Get Everything Together - 50%#
Now you have a working systolic array that can do matmul correctly, and a im2col SW code for turning convolution into matmul, it’s time to get everything together!
Since the the buffer size of systolic array is limited, you might need tiling for the matrix multiplication. If you are not familiar with it, you can refer to this article:
How to tile matrix multiplication
Here’s a simple example for you. Here, T represents the size of each tile, which you may want to set based on the buffer size. In addition to the outer loops, some inner loops may be required to manage the sending and receiving logic.
constexpr int T; // tile size
for (int m = 0; m < pad_M; m += T) {
for (int n = 0; n < pad_N; n += T) {
for (int k = 0; k < pad_K; k += T) {
// send to im2col buffer
// send to kernel buffer
// receive from output buffer
}
}
}
You may run into some boundary problems when padding. Handle the values that are out of boundary correctly to achieve the correct result.
Please note that there are input_offset
when doing convolution, you may either modify the hardware to accumulate with the offset, or try any method as you see fit.
acc += filter_val * (input_val + `input_offset`)
Important
Add the sixth perf counter at the beginning and end of the topmost ConvPerChannel
function within the conv.h
file in your project. This step is crucial for evaluating your score, so please ensure it is not overlooked.
// Fixed-point per-channel-quantization convolution reference kernel.
inline void ConvPerChannel(
const ConvParams& params, const int32_t* output_multiplier,
const int32_t* output_shift, const RuntimeShape& input_shape,
const int8_t* input_data, const RuntimeShape& filter_shape,
const int8_t* filter_data, const RuntimeShape& bias_shape,
const int32_t* bias_data, const RuntimeShape& output_shape,
int8_t* output_data) {
perf_enable_counter(6);
...
perf_disable_counter(6);
}
Evaluation Criteria#
We will test the performance of your implemetation base on the quantized KWS model provided in lab2. Note that your systolic array + im2col shall be faster than lab2’s SIMD method, we will be running several labels to make sure you have done everything right.
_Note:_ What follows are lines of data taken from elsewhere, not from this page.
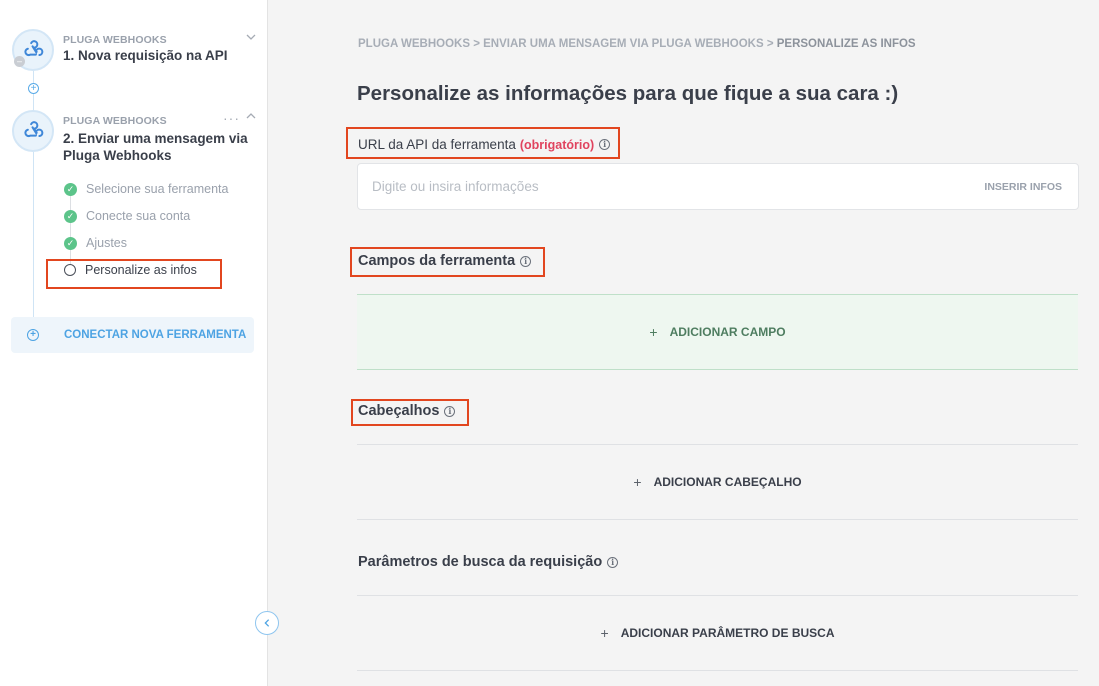  I want to click on add-query-param-label: ADICIONAR PARÂMETRO DE BUSCA, so click(728, 633).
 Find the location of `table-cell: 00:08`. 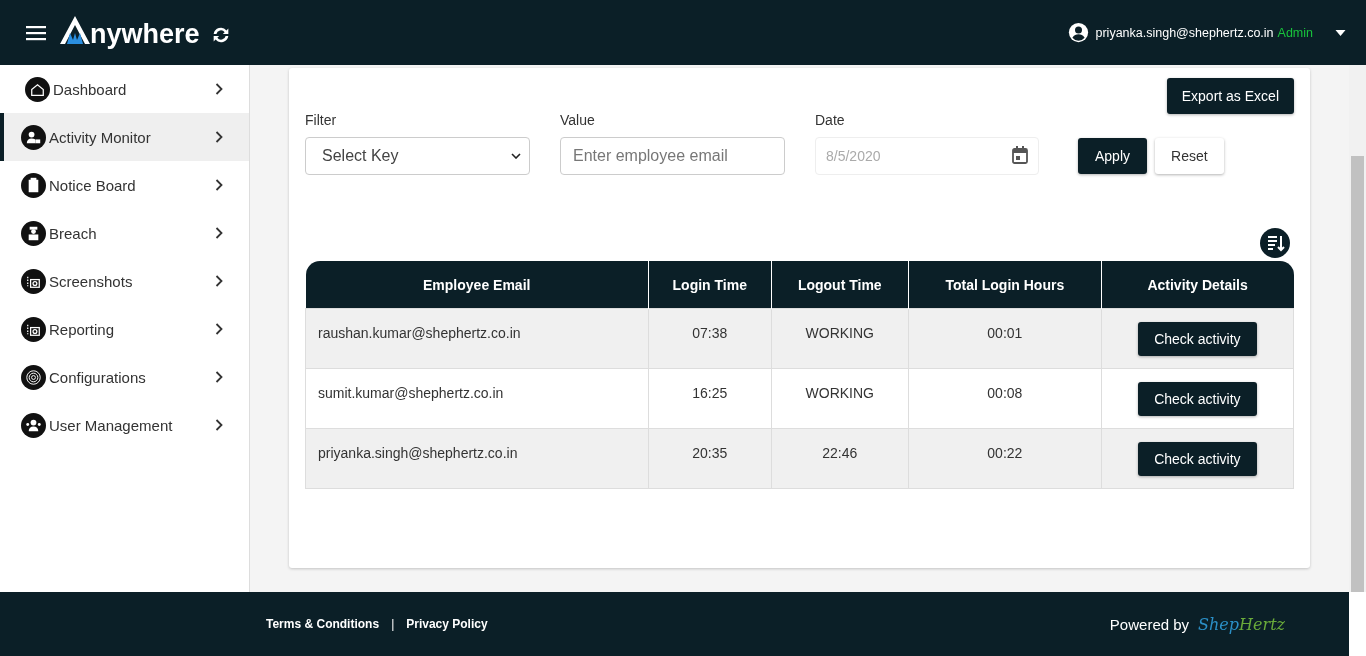

table-cell: 00:08 is located at coordinates (1005, 398).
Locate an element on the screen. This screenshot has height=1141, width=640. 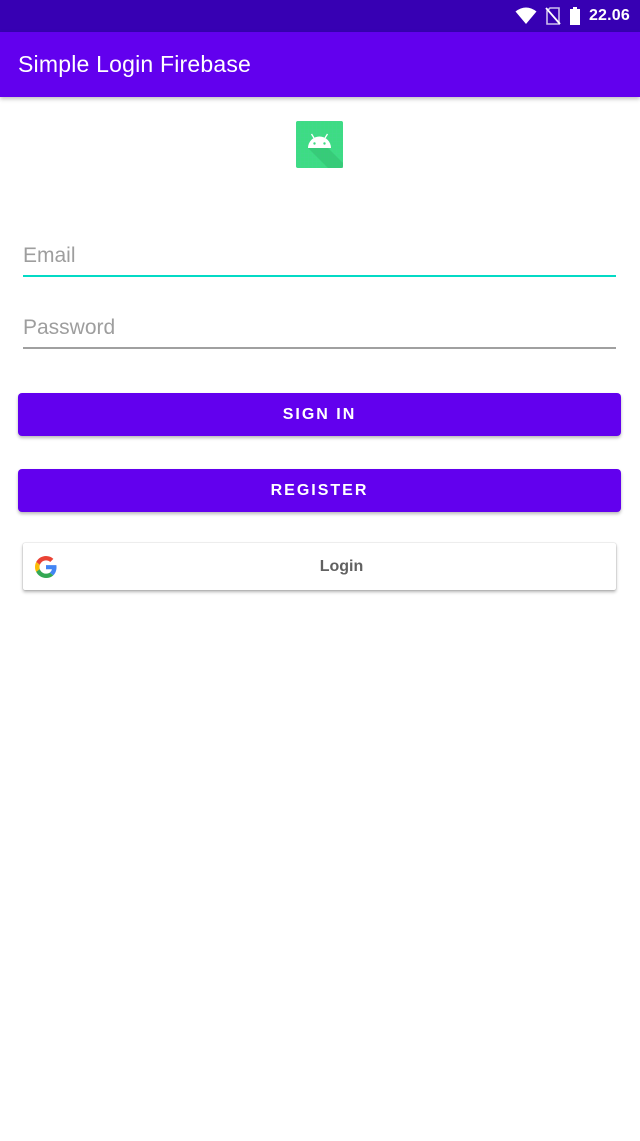
app-bar: Simple Login Firebase is located at coordinates (320, 64).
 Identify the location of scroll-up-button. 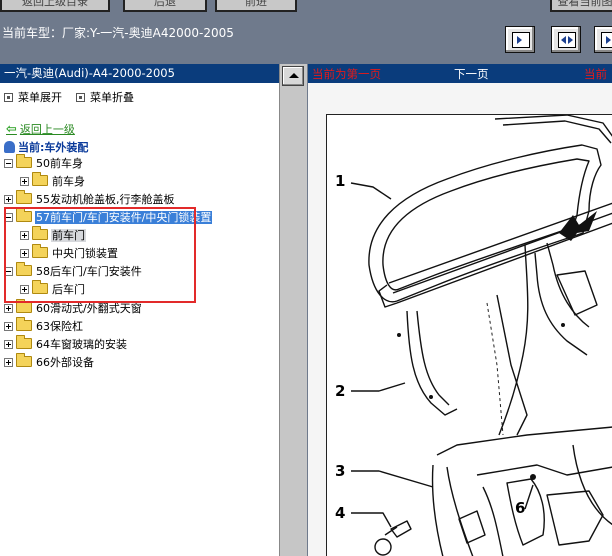
(293, 76).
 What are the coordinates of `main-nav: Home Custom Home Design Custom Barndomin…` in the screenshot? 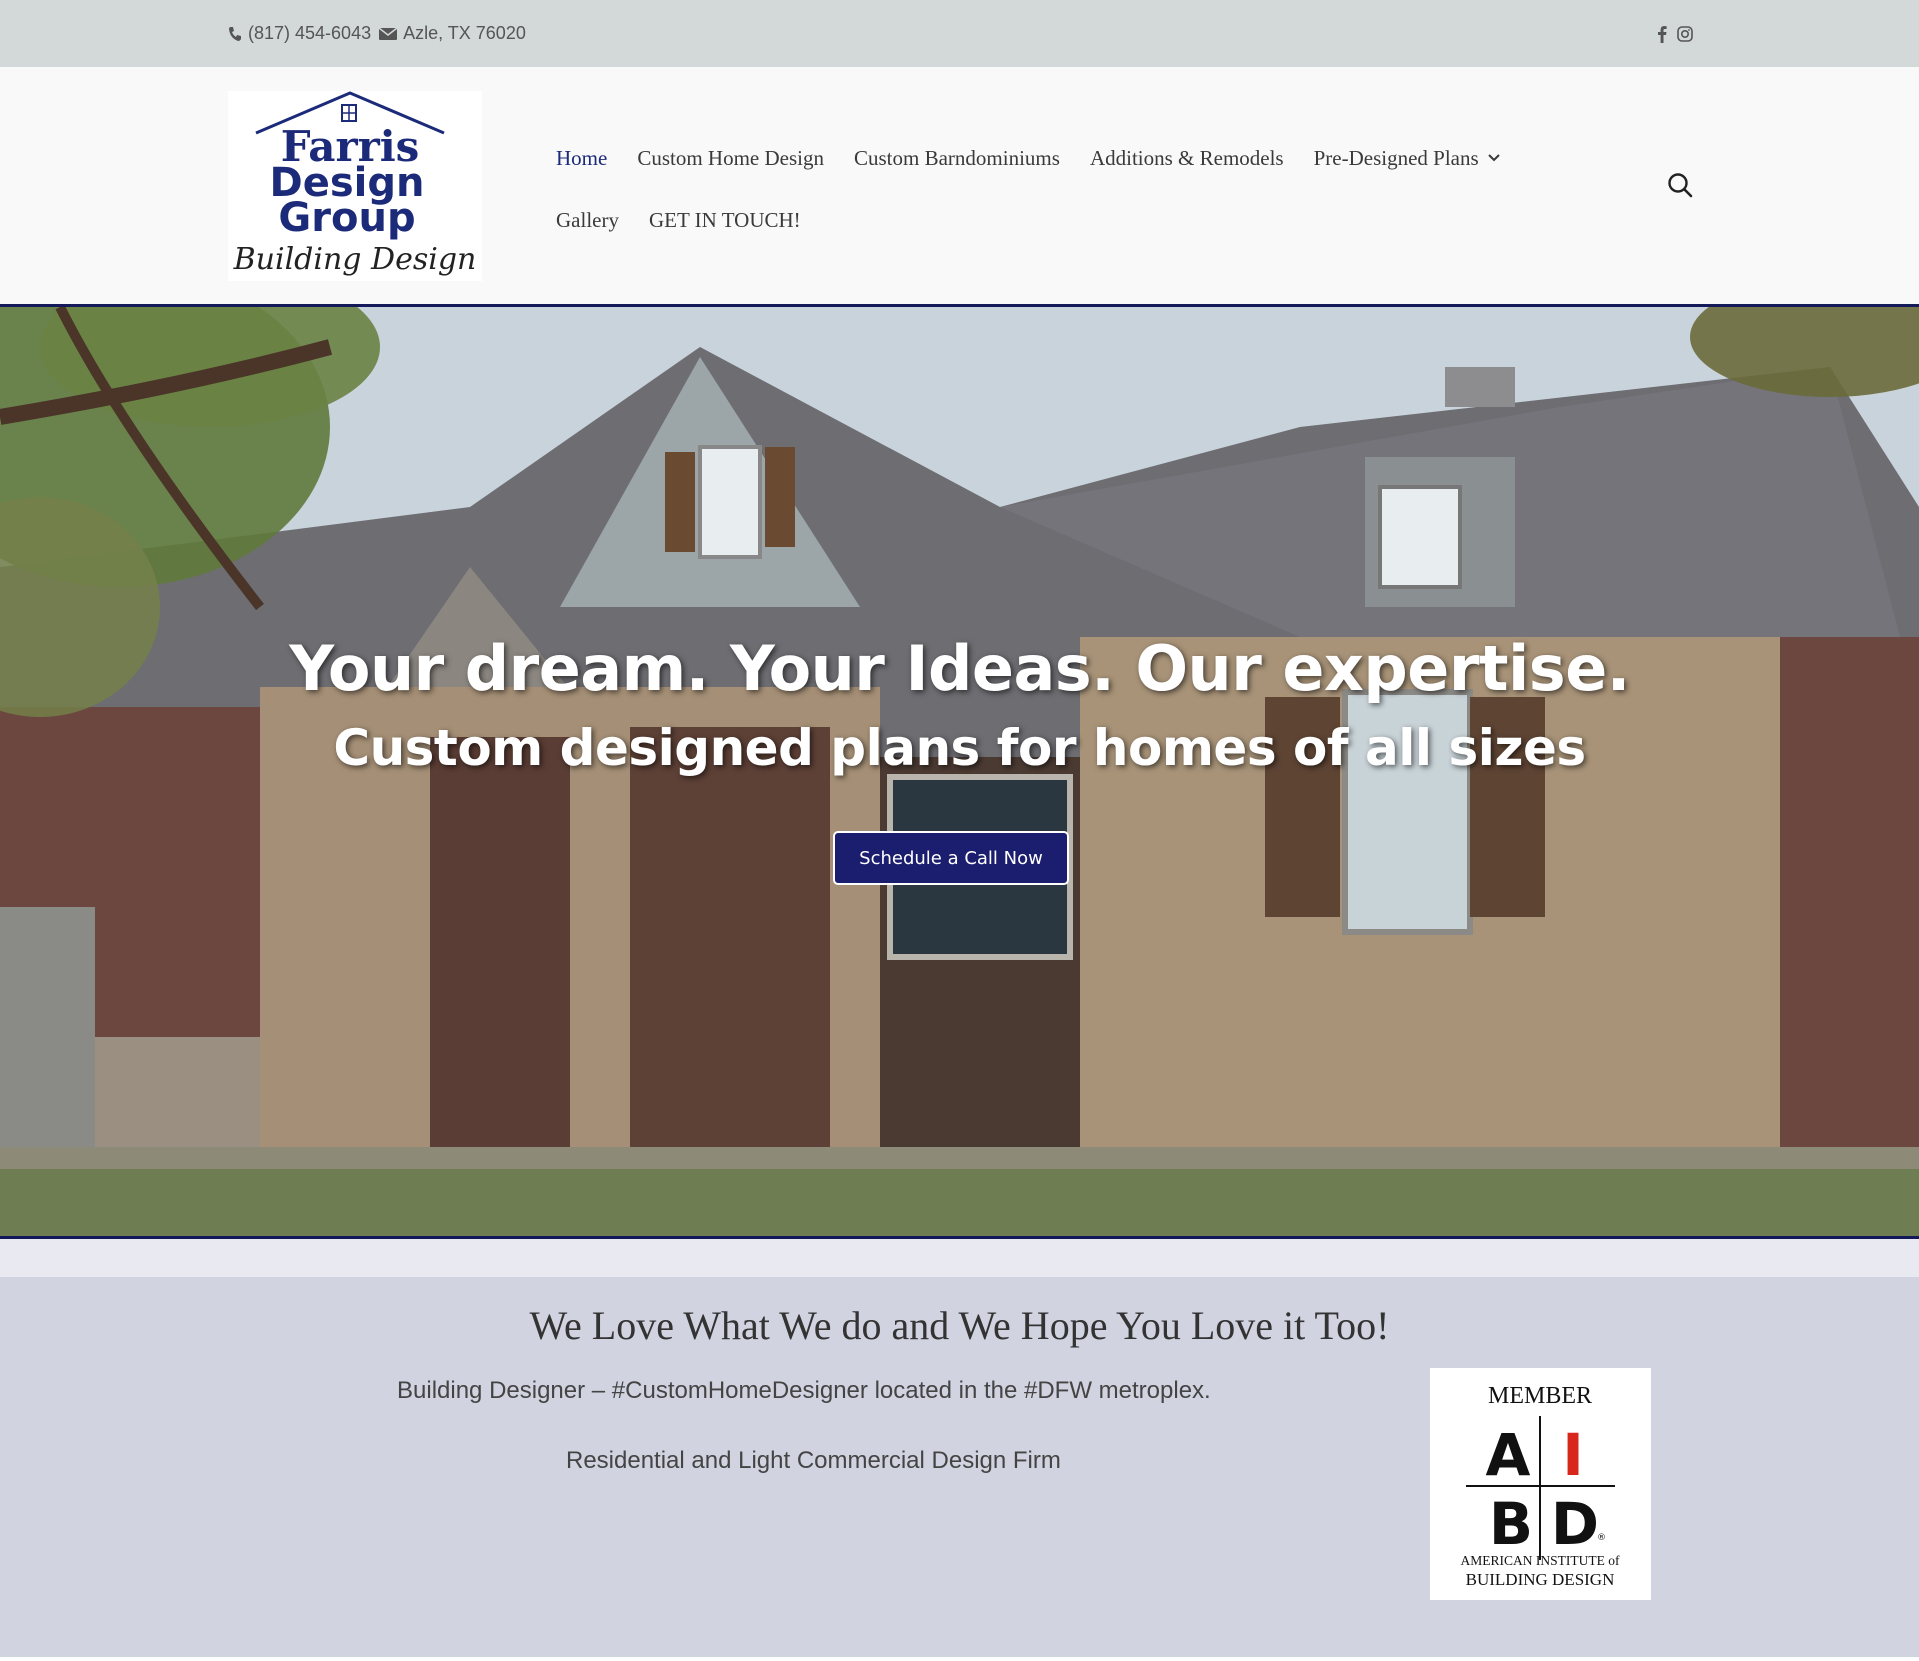 It's located at (1056, 189).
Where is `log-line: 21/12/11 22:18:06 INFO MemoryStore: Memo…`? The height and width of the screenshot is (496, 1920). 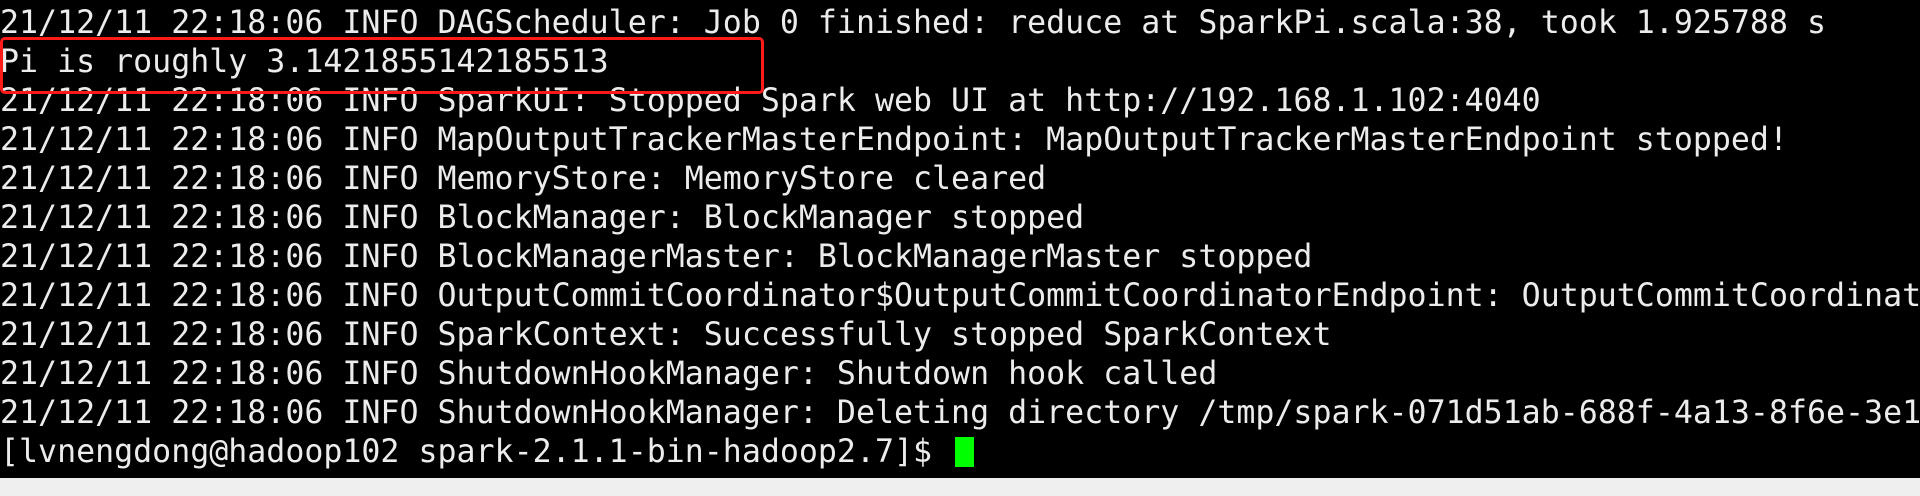
log-line: 21/12/11 22:18:06 INFO MemoryStore: Memo… is located at coordinates (524, 179).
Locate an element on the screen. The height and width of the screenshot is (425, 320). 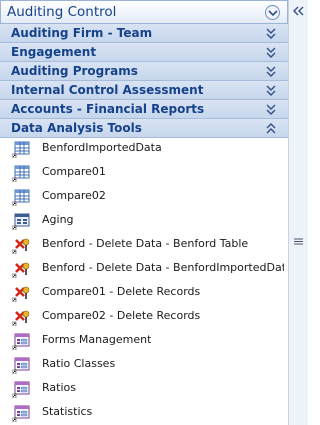
list-item-forms-management: Forms Management is located at coordinates (144, 341).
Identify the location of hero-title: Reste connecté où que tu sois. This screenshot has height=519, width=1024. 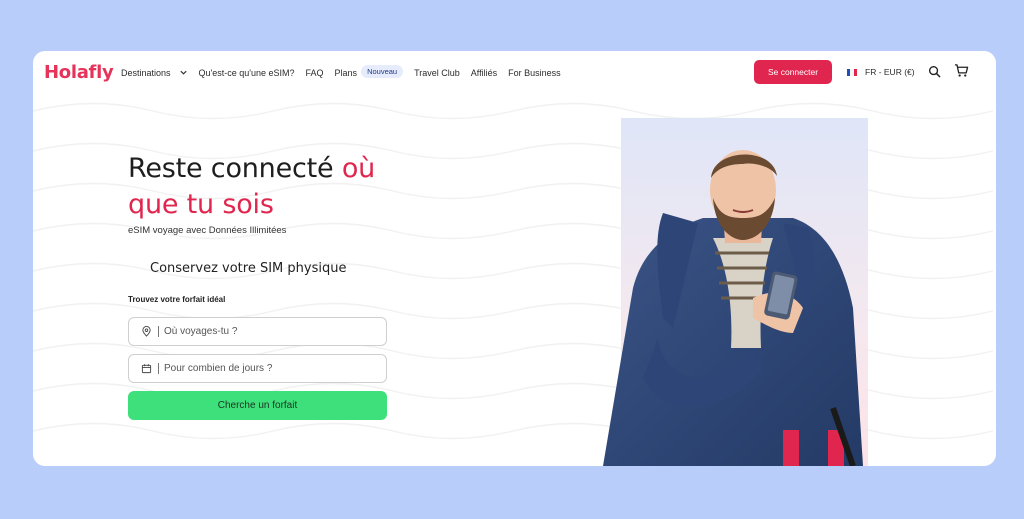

Also, to earn the score for this part, you still need to complete the TFLite Unit Tests
without any failures.
Important
You will get 0% if you can’t pass the TFLite Unit Tests
or didn’t meet the requirement.
Cycles of Counter 6 |
> 650M |
650~550M |
550~480M |
< 480M |
---|---|---|---|---|
Score |
0 |
30 |
40 |
50 |
Questions in the Demo - 10%#
You will be asked several questions about the concepts covered in this lab and your implementation. This section accounts for 10% of the total lab score.
Submission#
You need to hand in your CFU-Playground project folder without the build
folder and renamed with your student ID.
Please organize your submission files into a zip archive structured as follows:
YourID.zip
└── YourID/
├── src/
│ ├── folder...
│ └── files...
├── cfu.v
└── Makefile
Important
TAs should be able to run your project without any modification. If TAs cannot compile or run your code, you won’t receive any points, even if you passed the DEMO. Also, PLAGIARISM is not allowed.